Does drink-driving remain a material safety concern in South Korea?

Yes. Despite the stricter threshold and increased penalties, drink-driving continues to cause hundreds of casualties annually.

  • The post-reform fatality count did not collapse to near zero.
  • Drink-driving remains one of the leading causes of preventable traffic deaths in South Korea.
  • Public and government attention to the issue remains high.
How do South Koreans view drink-driving?

Drink-driving is widely condemned in South Korean society, particularly after the high-profile case of Yoon Chang-ho, a 22-year-old killed by a repeat drink-driver in 2018, which sparked a national petition movement.

  • The 2018 death of Yoon Chang-ho generated over 400,000 signatures on a Blue House petition demanding tougher laws.
  • Public outrage directly led to the passage of the Yoon Chang-ho Act in 2018–2019.
  • Drink-driving is treated as a serious social stigma in South Korean culture.
Do South Koreans support stricter drink-driving enforcement?

Yes. Public support for the stricter 0.03% threshold and heavier penalties has been consistently strong since the 2019 reform.

  • Surveys conducted after the reform showed over 80% public approval of the lowered threshold.
  • Support for roadside alcohol checkpoints is broadly mainstream.
  • There is ongoing public pressure for even stricter enforcement against repeat offenders.
Has public behavior changed since the 2019 reform?

The stricter law has been associated with behavioral shifts, including increased use of designated driver services and ride-hailing apps.

  • Designated driver (daeri) services reported increased demand following the 2019 threshold reduction.
  • Ride-hailing app usage for late-night trips increased measurably after the reform.
  • Despite these shifts, a non-trivial minority continues to drink and drive.
What are the most significant recent changes to South Korea’s drink-driving laws?

The landmark change was the Yoon Chang-ho Act, which took effect on June 25, 2019. It lowered the BAC limit from 0.05% to 0.03% and substantially increased penalties across all offence bands.
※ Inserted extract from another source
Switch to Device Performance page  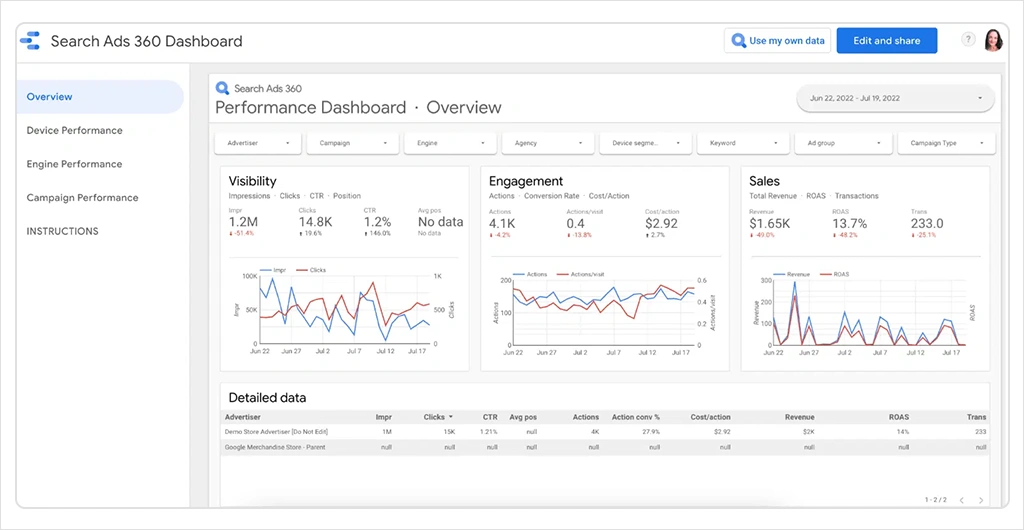pos(75,131)
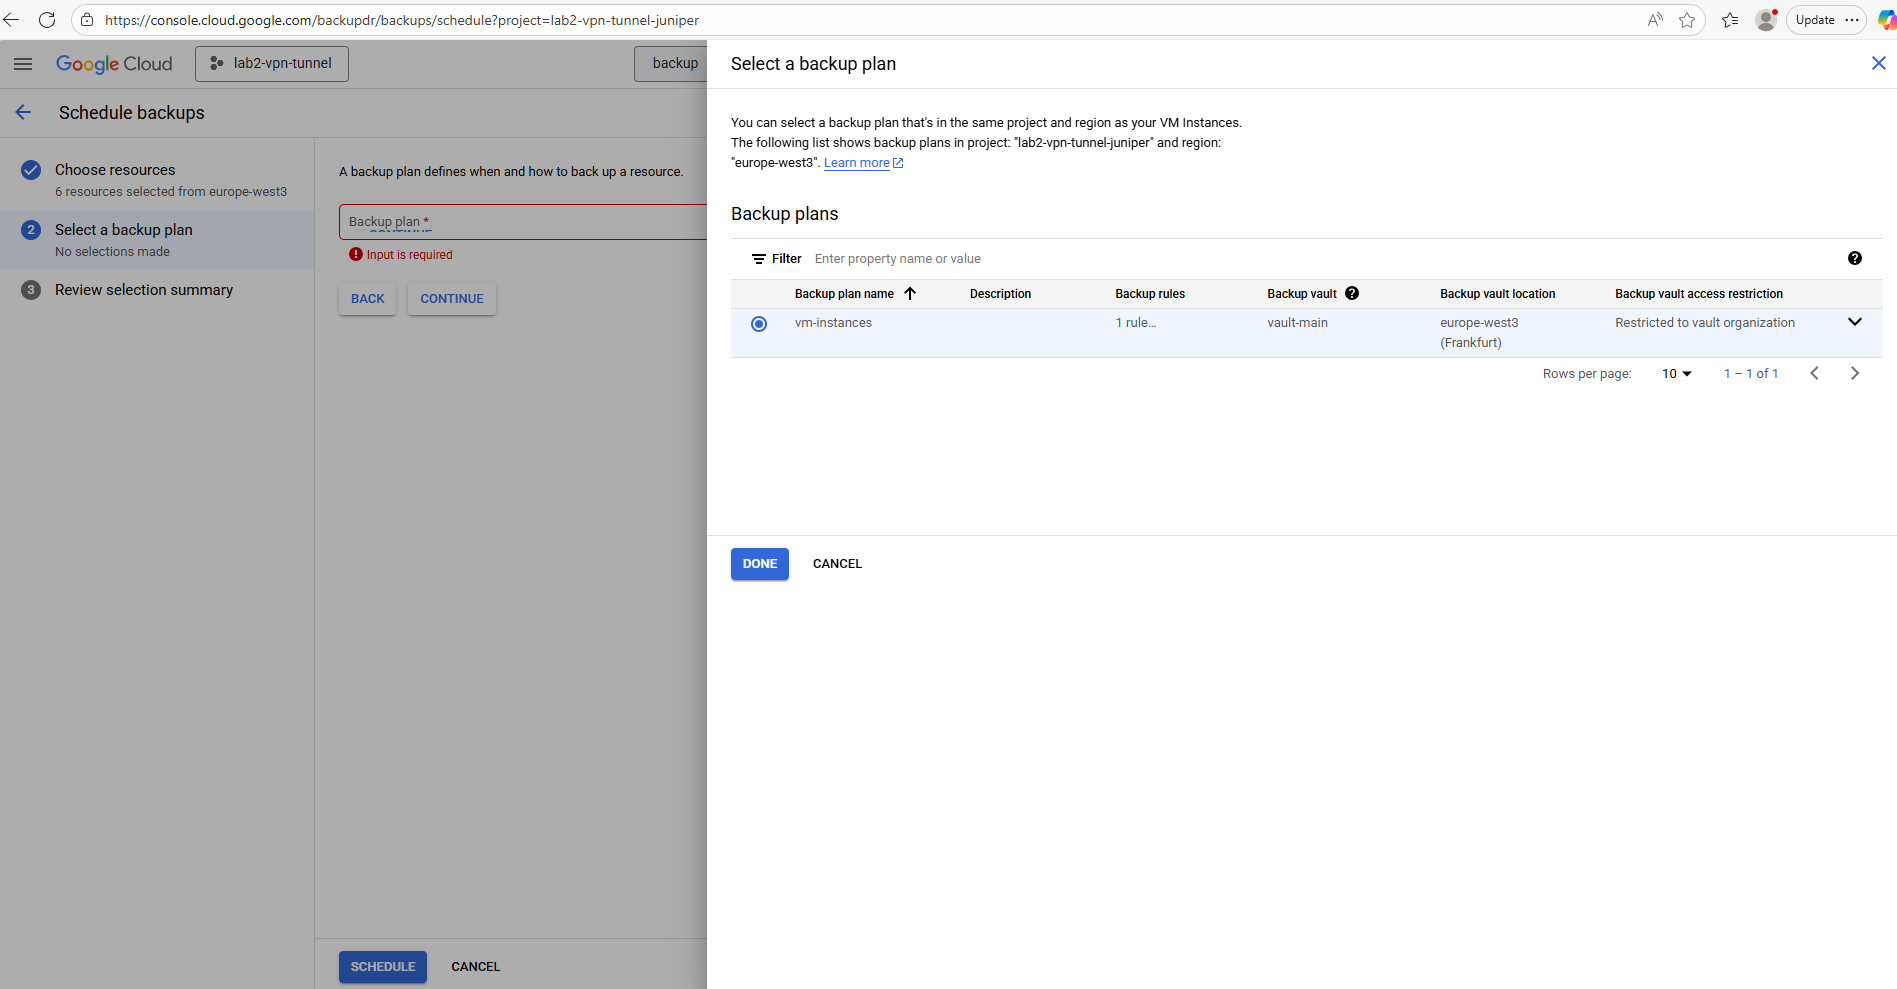Click the table help question mark icon
The width and height of the screenshot is (1897, 989).
coord(1854,258)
  • June 25, 2019: BAC limit lowered from 0.05% to 0.03%.
  • Penalties for all BAC bands were increased, with imprisonment ranges roughly doubled.
  • Test refusal penalties were raised to match the highest BAC band.
  • The 10-year lookback for repeat offences was established.
  • No further nationwide threshold change has been enacted since the 2019 reform.